SHORT TASK
Can you repeat the rows from the line with "This screenshot has" through the end of the rows, swapping "accomplish" for "complete" and changing nothing else? Leave the pictures out.

INFORMATION PROVIDED

-=-=-

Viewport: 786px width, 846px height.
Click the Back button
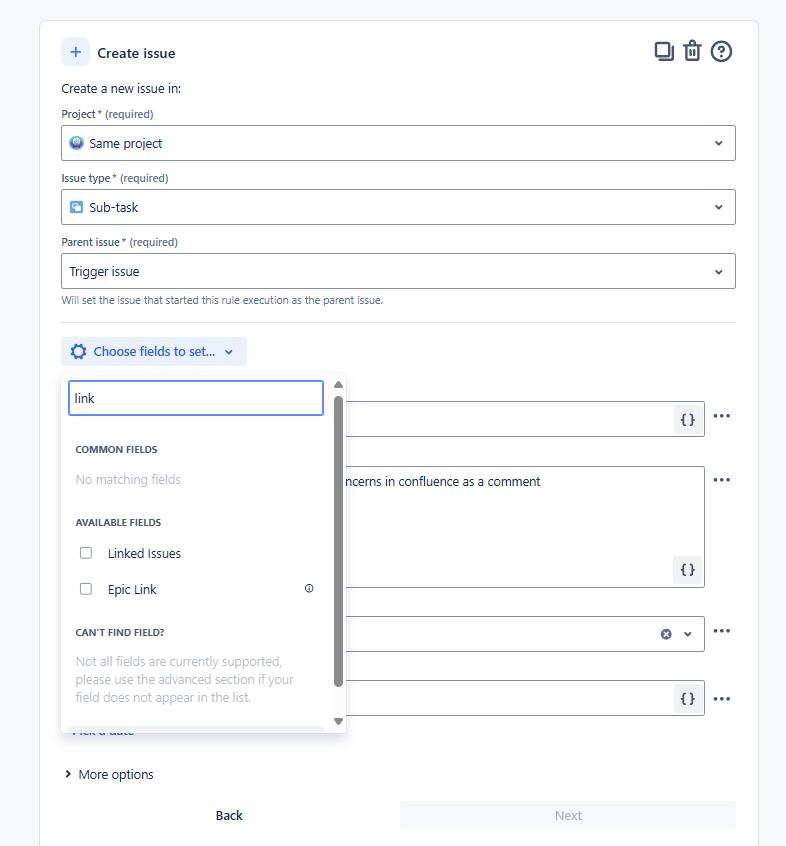click(x=229, y=815)
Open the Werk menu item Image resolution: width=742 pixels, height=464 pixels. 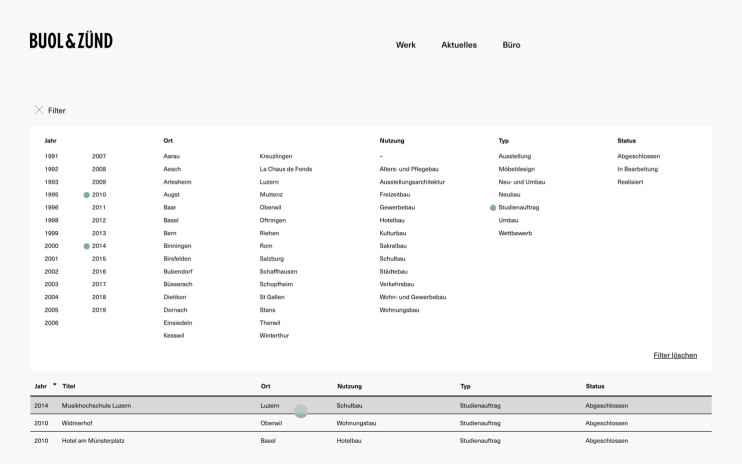click(405, 45)
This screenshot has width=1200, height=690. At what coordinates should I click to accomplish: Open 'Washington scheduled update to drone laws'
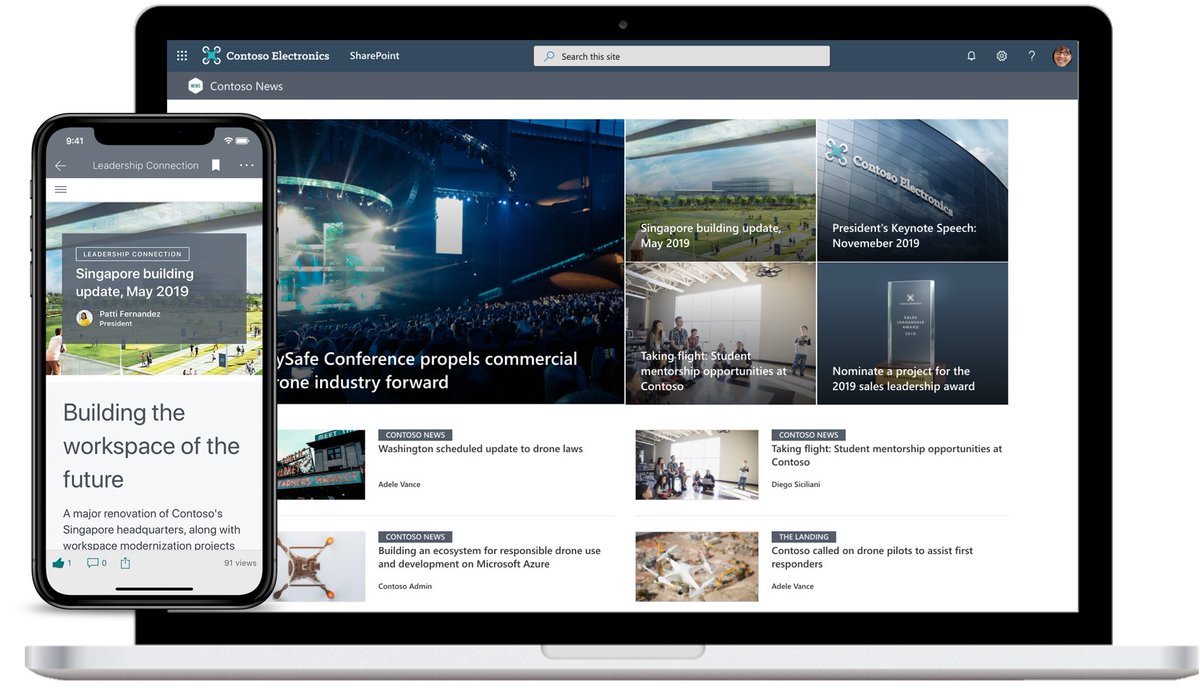tap(480, 448)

-=-=-

WRITTEN REPLY
This screenshot has width=1200, height=690. At what coordinates should I click to complete: Open 'Washington scheduled update to drone laws'
tap(480, 448)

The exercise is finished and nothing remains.